Forum Discussion
1492
Apr 18, 2015Moderator
rwbradley wrote:
Excellent information, but one very important thing to remember with Backups is, for them to also not get hit by the Ransomware, it must be offline backup as most variants of the Ransomware will also hit attached network devices. If for example you have a WD My Cloud drive on your network and you setup all your computers to automatically backup across the network to it on a regular basis ie weekly, it is also vulnerable if one of your computers gets hit. A good backup plan involves two backup copies and one offline in a secure fireproof safe (or even better offsite or using a third party service like Carbonite).

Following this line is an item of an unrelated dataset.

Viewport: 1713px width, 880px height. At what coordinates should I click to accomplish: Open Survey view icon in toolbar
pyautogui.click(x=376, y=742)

With personal files, if you have a disaster like Ransomware there is a saying, "Two copies = one and one copy = none".
Encrypted ransomware targets specific file types on all accessible drives that have a letter assigned, including network and cloud based drives. Which potentially makes all affected personal files vulnerable.
Much of these problems with malware can be avoided if Windows Users would just do the one thing that the vast majority still do not, or know how to do. Even though, it's fairly easy to setup and takes just minutes. Create a separate User account when accessing the Net that does not have Admin privileges, and further limits drive access. Unfortunately, most still do the opposite.
Personally, I also use two separate drives for routine backups. One automated to backup personal files, photos, emails, and browser data, all of which are encrypted, to a separate encrypted backup drive twice a day. And a secondary external drive for system image backups, updated when any significant changes are made. Neither of these backup drives accessible from a User account.